My post was an attempt to think through our founding principles to see if we can find a diagnosis of the problem and then a way to find an answer. The response of some Republicans, including Donald Trump, hasn’t occurred in a vacuum. There must be some underlying difficulty to which they are responding. Moreover, a near-majority of the nation has voted for these Republicans so all of these people, almost half of our friends and neighbors, must be responding to something they are saying.
So the question has to become: what are they responding to and why are they responding to it? Wishing their response away doesn’t achieve anything but to deepen further the divide between one side of the country from the other. I was trying to suggest that Tocqueville’s worry–which was also the anti-Federalist worry–about the nationalization of our politics does much to explain our current situation. The people feel alienated from a government over which they seem to have so little control. As a result of that alienation, they either respond in extreme ways as January 6th demonstrates, or they retreat from politics altogether, as our falling political participation illustrates.
This last point is perhaps worth reflecting upon more. For those of us in the midst of the debates about national politics, we are both enlivened and exhausted by the bitterness of it all. But I suspect that the average American is less exhausted than enervated. As Morris Fiorina persuasively shows in his book Disconnect, there is deep gulf between the partisan and hyper-aware world of political activists and the awareness of the average American. Most people proceed through their day with little awareness of politics. Perceiving that there’s little that they can do to change it, they stay away from it.
I was trying to suggest that federalism provides a solution to this anger, exhaustion, and apathy. At the local level, people realize that they can have a real impact on the political world in which they live. That impact isn’t just symbolic. It’s concrete and has real effects.
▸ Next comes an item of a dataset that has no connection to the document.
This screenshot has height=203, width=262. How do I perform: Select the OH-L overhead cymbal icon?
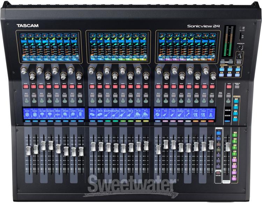click(93, 114)
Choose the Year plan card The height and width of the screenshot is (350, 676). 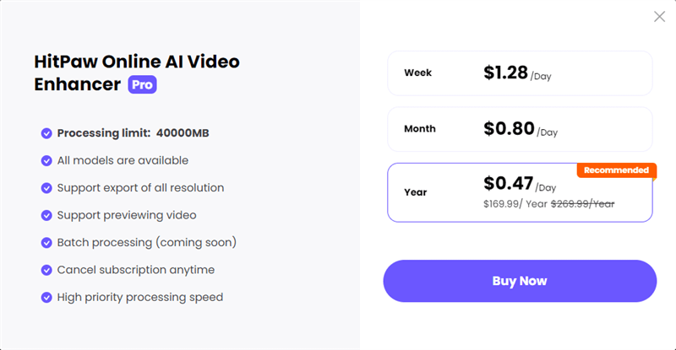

George worries about local level politics because the anti-CRT efforts seem symbolic in a way that resembles national politics. Insofar as this debate is occurring at a national level but plays itself out at a local level, I think it’s probably not all that revealing regarding what local politics typically looks like. And, even if it is, I guess I’m not as uncomfortable as George is with this debate taking place. Democratic self-government sometimes travels along paths that we might not like or with which we might not agree. Although we might not always land in what we think is the right place, the path itself is worth it. This debate over the way history is taught in public schools has enlivened our awareness of history itself. If it means that a history of slavery and race isn’t taught then we probably went down the wrong path. But I suspect this won’t be where we end up. The teaching of history is always and necessarily contestable. Even if one side wins now, a different side will win later. And, in the end, by engaging in the debate, the people learn something about history. The people, at the local level, involved in this curriculum debate have likely thought more about American history than they ever had previously. Even if it’s true, as Nikole Hannah-Jones argues, that experts have the best understanding about what the teaching of history requires, parental involvement in that question in the process has a beneficial effect in and of itself.